Sequences with mixed posture

In bug 29507 I consider the streamability of the two expressions

(A) (/books/book, $moreBooks) / title

versus

(B) (/books/book, $moreBooks) ! title

where /books/book is a striding expression selecting streamed nodes, and $moreBooks is grounded.

(The title of the bug talks about grouping, but that's because I discovered the problem with a grouping use case.)

I think that in the spec, both of these are guaranteed streamable. But streaming (A) causes considerable difficulty because the LH operand of "/" is not known to be in document order, and therefore the results need to be sorted.

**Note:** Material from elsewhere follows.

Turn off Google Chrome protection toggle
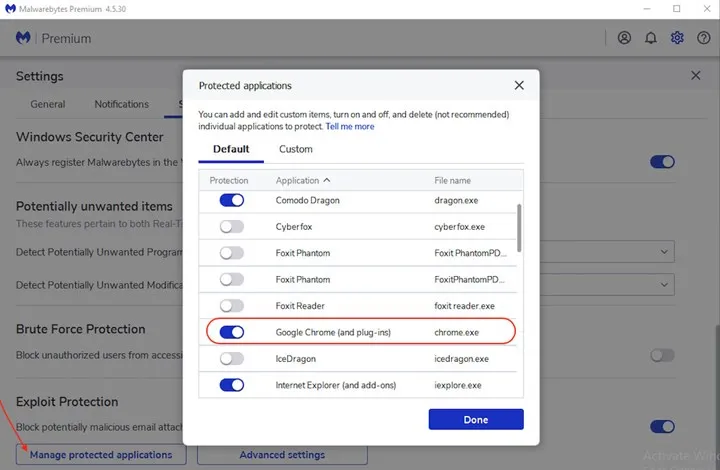Image resolution: width=720 pixels, height=470 pixels. [231, 332]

One implementation strategy to achieve streaming of (A) is to replace the comma operator by a union operator:

(C) (/books/book | $moreBooks) / title

This is safe because the two operands of the comma operator are known to be disjoint sets (a striding node and a grounded node are necessarily in different documents). This enables an execution plan such as

merge(/books/book, sort($moreBooks)) ! title

where the sorting into document order has been pushed down the expression tree so it applies only to the grounded nodes, not to the streamed nodes. The "merge" operation here takes two node-sequences each of which is in document order and produces an output sequence which is also in document order - a streamable operation.

It's complicated by the fact that this rewrite only works if we know that the RH operand of "/" will deliver nodes. If it delivers atomic values, then we can't safely reorder the LHS; and we don't necessarily know statically whether the RH operand will deliver nodes or atomic values. We have to consider worst-case scenarios such as

(/books/book, $moreBooks) / ( if (@hasTitle) then title else ("A book by " || author))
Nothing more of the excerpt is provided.